The Truth About Smokey Yunick’s 7/8-scale Chevelle

For gearheads, Smokey Yunick is an American folk hero, a current-day Mike Fink or Molly Pitcher. His exploits are the stuff of myth and legend—take his notorious ’66 Chevelle, for example.

Here’s proof that Smokey is a contemporary folk hero: People love to tell Smokey stories, even when they know the stories can’t be true. The tales seem to grow a bit taller with each telling. His hot-air Fiero used water for fuel; he raced a scale-model Chevelle right under NASCAR’s nose.

Check it out. When they’re talking about Smokey, people enjoy telling their own tall tales, adding their own embellishments. And that, folks, is where folklore comes from. If you think we’re knocking this phenomenon, quite the contrary. This is a special thing when you think about it: that a racing personality could attain the status of legend, and nearly in his own lifetime.

To understand the legends, maybe we could start with what we know to be true. In the case of Smokey’s Chevelle, we can start here: There wasn’t just one Chevelle; there were three. And the most notorious of them, the second one, wasn’t built by Smokey. It was constructed by Chevrolet Engineering back in Michigan, then finished by Smokey and a crew of Chevrolet technicians in his shop at 957 N. Beach Street in Daytona Beach.

And while the Chevelle(s) was often called a ’67 model, even by Smokey himself, all three cars wore ’66 bodywork. However, many of Smokey’s Chevelle-related capers took place in the 1967 calendar year, perhaps generating some of the confusion. The ’66 and ’67 models are similar to the casual eye.

Of course, here’s the most popular yarn told about Smokey’s Chevelle over the years: It wasn’t a real Chevelle at all.
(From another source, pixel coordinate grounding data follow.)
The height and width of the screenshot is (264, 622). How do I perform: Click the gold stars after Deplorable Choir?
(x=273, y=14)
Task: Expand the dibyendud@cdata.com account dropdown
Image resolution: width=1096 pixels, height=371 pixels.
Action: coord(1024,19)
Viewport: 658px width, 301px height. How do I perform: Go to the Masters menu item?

No, it was a perfect 7:8 scale miniature Smokey fabricated in a cunning scheme to cheat the wind and the NASCAR rulebook.  It’s a great story, one of the top bench racing tales of all time. But unfortunately, it doesn’t pass a basic smell test.

In truth, if Smokey’s Chevelle were a true 7/8 size, it would be almost 10 inches narrower and more than two feet shorter than a full-scale version. The wheelbase would be only 100 inches; the track 50 inches. The car would be Vega-sized, not Chevelle-sized, and the scam would be obvious in a rainstorm at midnight.
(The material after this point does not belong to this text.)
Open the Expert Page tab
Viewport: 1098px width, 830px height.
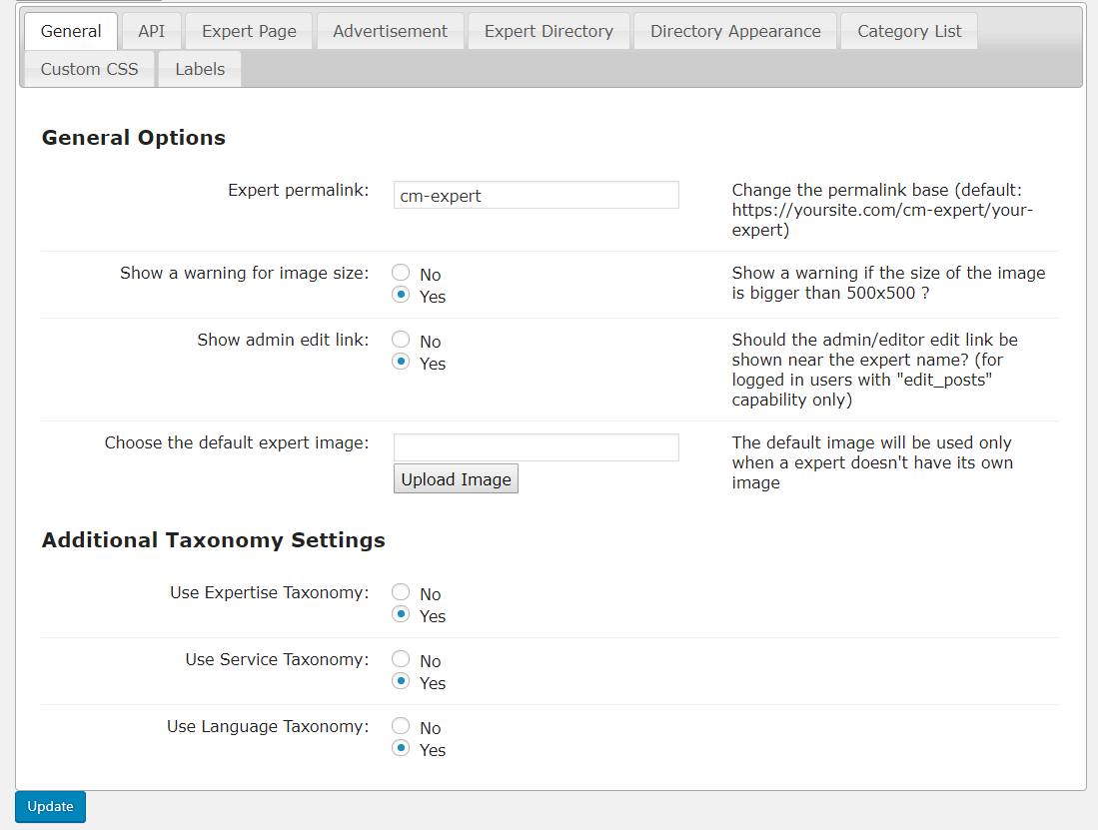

There’s a similar but slightly less far-fetched version that says the Chevelle was a 15/16 model. Nice try, but such a mini-Chevelle would still be blatantly bogus, with its full-size wheels, lamps, and accoutrements sticking out on the shrunken body like swollen thumbs. So what was the real deal on Smokey’s Chevelle? Let’s do a straight comparison with the production version, line by line, inch by inch.
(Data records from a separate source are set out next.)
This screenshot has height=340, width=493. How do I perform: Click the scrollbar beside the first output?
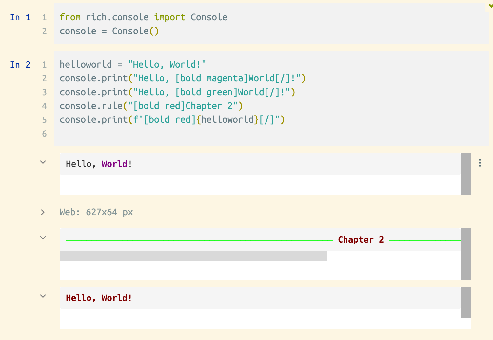click(x=466, y=174)
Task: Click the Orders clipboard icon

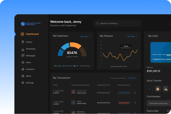Action: pyautogui.click(x=23, y=42)
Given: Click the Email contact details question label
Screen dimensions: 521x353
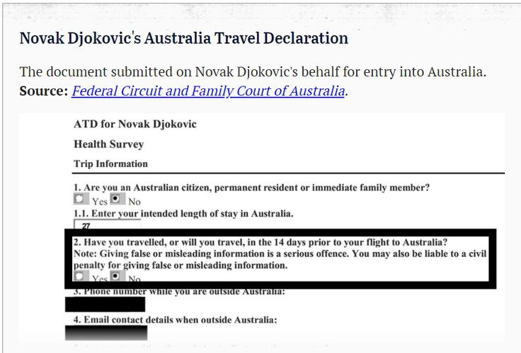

Well, look at that. DIsappointingly stock, isn’t it? It’s clearly not a scale model in any sense, and compared to the NASCAR stockers of later years, the car is remarkably unmodified. It’s just as Smokey insisted all along: The sheet metal was stock. The serious aero mods were under the car, where he attempted to smooth the floor pan—with debatable results.

However, there is one interesting alteration visible in the photo above: The body has been moved back on the chassis approximately two inches, improving weight distribution and moving the aerodynamic center of pressure a bit to the rear. This was one of the modifications that caused NASCAR to call shenanigans, as shown below.

Smokey himself wrote a tell-all on the Chevelle in the October 1987 issue of Circle Track magazine, where he was a regular columnist. In this piece, he says the scale-model tales began when NASCAR officials attempted to construct a Chevelle body template, but used the wrecked-and-rebuilt racer of Bobby Johns as the pattern. The template wouldn’t fit the Yunick Chevelle (or any Chevelle they tried it on, apparently) and the rumor mill went to max revs.

We’re barely scratching the surface here. Along with the Circle Track story, two more good sources of info on the Chevelle are Yunick’s must-read autobiography,  Best Damn Garage in Town, and Chevrolet = Racing? Fourteen Years of Raucous Silence! 1957-1970, by former Chevrolet engineer Paul Van Valkenburgh. The latter tells the story from the Chevrolet R&D point of view, while Smokey’s memoir represents his unique take on the matter, naturally. This is one of those stories where the truth is better than fiction.